§ WHAT NEEDS TO BE DONE
Lay out the items below as a JSON list of strings, one string for each line, with blank lines dropped. Leave the pictures out.

§ EXERCISE MATERIAL
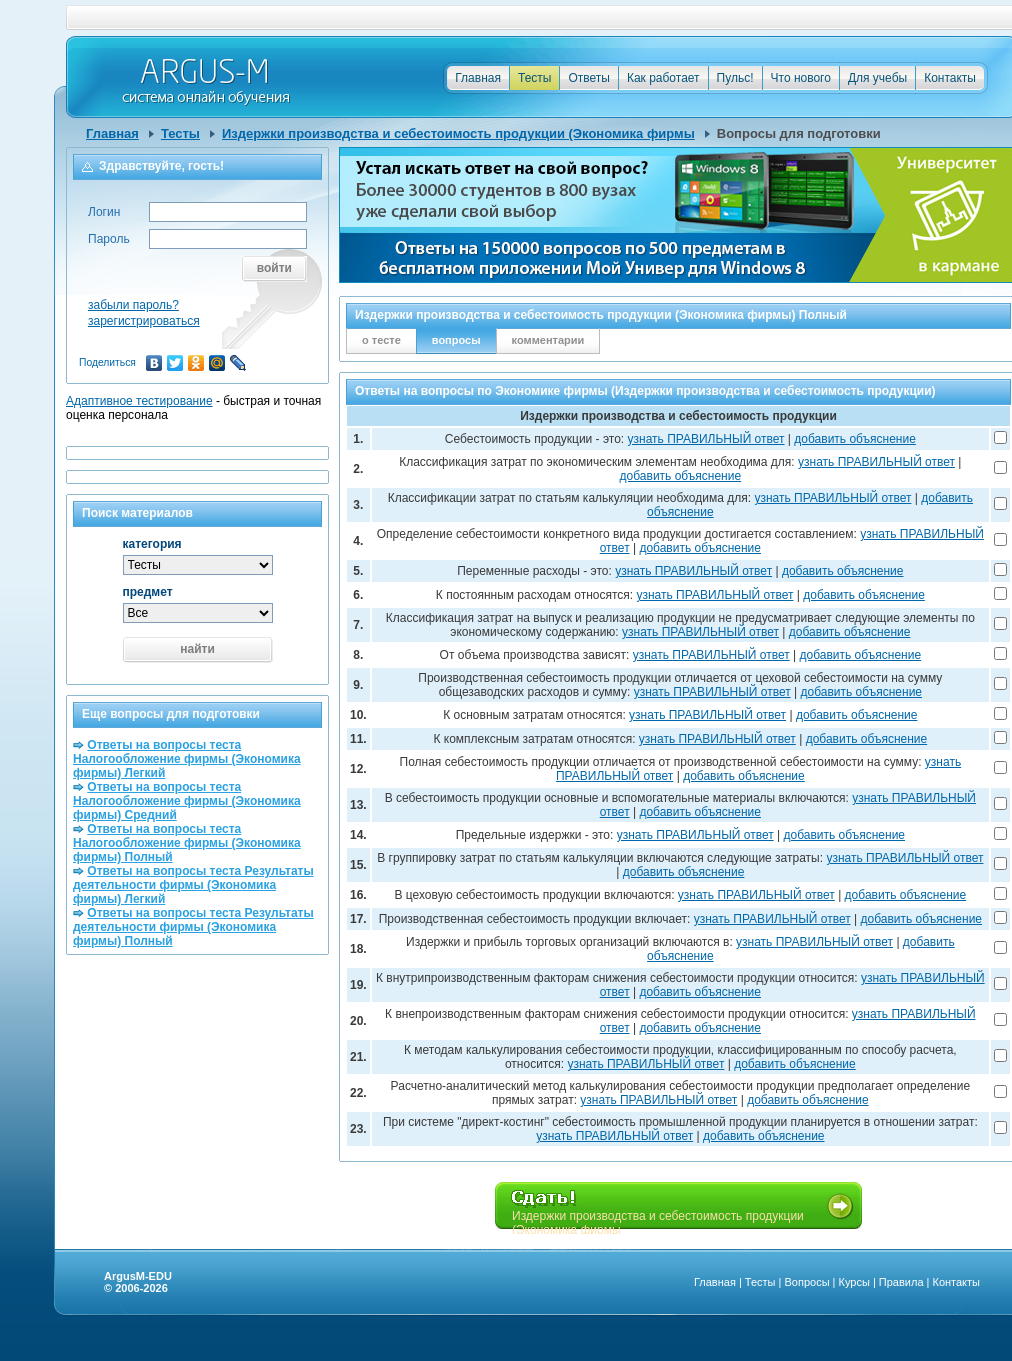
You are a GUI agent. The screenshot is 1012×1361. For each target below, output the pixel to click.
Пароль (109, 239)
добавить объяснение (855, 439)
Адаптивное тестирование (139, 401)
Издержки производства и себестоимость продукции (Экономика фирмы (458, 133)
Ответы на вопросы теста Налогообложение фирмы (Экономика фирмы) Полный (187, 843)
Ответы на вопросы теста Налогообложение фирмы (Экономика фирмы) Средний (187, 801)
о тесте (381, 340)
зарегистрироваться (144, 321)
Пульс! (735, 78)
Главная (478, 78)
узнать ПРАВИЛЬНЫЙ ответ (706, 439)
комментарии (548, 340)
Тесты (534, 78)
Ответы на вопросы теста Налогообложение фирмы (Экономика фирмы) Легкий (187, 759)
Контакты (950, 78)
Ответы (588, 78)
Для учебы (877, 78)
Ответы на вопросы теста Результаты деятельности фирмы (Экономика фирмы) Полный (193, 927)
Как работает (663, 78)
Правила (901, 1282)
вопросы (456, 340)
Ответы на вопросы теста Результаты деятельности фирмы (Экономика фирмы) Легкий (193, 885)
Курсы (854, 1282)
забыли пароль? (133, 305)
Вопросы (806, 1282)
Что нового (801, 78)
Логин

§ WRITTEN SOLUTION
[
  "You are a GUI agent. The screenshot is 1012×1361. For each target below, output the pixel to click.",
  "Пароль (109, 239)",
  "добавить объяснение (855, 439)",
  "Адаптивное тестирование (139, 401)",
  "Издержки производства и себестоимость продукции (Экономика фирмы (458, 133)",
  "Ответы на вопросы теста Налогообложение фирмы (Экономика фирмы) Полный (187, 843)",
  "Ответы на вопросы теста Налогообложение фирмы (Экономика фирмы) Средний (187, 801)",
  "о тесте (381, 340)",
  "зарегистрироваться (144, 321)",
  "Пульс! (735, 78)",
  "Главная (478, 78)",
  "узнать ПРАВИЛЬНЫЙ ответ (706, 439)",
  "комментарии (548, 340)",
  "Тесты (534, 78)",
  "Ответы на вопросы теста Налогообложение фирмы (Экономика фирмы) Легкий (187, 759)",
  "Контакты (950, 78)",
  "Ответы (588, 78)",
  "Для учебы (877, 78)",
  "Ответы на вопросы теста Результаты деятельности фирмы (Экономика фирмы) Полный (193, 927)",
  "Как работает (663, 78)",
  "Правила (901, 1282)",
  "вопросы (456, 340)",
  "Ответы на вопросы теста Результаты деятельности фирмы (Экономика фирмы) Легкий (193, 885)",
  "Курсы (854, 1282)",
  "забыли пароль? (133, 305)",
  "Вопросы (806, 1282)",
  "Что нового (801, 78)",
  "Логин"
]